Result chapter "Sensitivity to TGFβ signaling is cell autonomous and species-specific" and

"SNPs by a RUNX2 binding element affect the species-specific activity of Mmp13"

– These two chapters are very long, it would be useful to split them into several smaller subchapters focused on individual aims.

We have tried wherever possible to shorten the text.

Discussion

Page 35: Authors mentioned „whereas elevated TGFβ signaling in Marfan syndrome causes excessive upper jaw growth". Would not be expected opposite effect based on presented results of the study? Can you explain such discrepancy?

This is an excellent point. We have included in the paper a discussion as to how the timing and levels of expression of TGFβ signaling is important when considering any interpretation of phenotypic outcomes. For example, TGFβ signaling plays very different roles during osteoblast differentiation, at first promoting osteoblast differentiation, proliferation, and upregulation of Runx2, whereas later TGFβ signaling inhibits osteoblast differentiation by suppressing Runx2 expression. TGFβ signaling is highly complex and is highly integrated into other pathways as well, which can make broad interpretations of its effect challenging. Marfan syndrome may take place through an entirely different signaling axis then what we observe in our paper.

Can you propose described process as a general mechanism also for other groups of vertebrates?

We have now included a discussion of how the regulatory changes we observe may have broad implications for morphological evolution.

Are there expected some differences in mammals where Meckel cartilage is disrupted in development?

Great question. Yes, we would expect there to be differences in jaw size where Meckel’s cartilage is disrupted. However, our results suggest that the TGFB-RUNX2-MMP13 axis may not be the primary driver of size control in Meckel’s during development, especially at the later stages that we examined. We would expect birds and mammals to differ since the maturation process for Meckel’s is distinct. We have described the condition for birds in the manuscript and the condition for mammals is thoroughly described elsewhere.

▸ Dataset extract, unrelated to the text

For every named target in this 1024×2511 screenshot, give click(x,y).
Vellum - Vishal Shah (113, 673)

And how it is in case of endochondral bones where MMP13 is also a key factor of long bones ossification?

As described above, there are no bones that form through endochondral ossification in the avian lower jaw (except for the most proximal region that forms the articular bone starting after HH39). While this is a fascinating topic, we feel it is beyond the scope of the present study and too much to add when we are trying to shorter the manuscript already.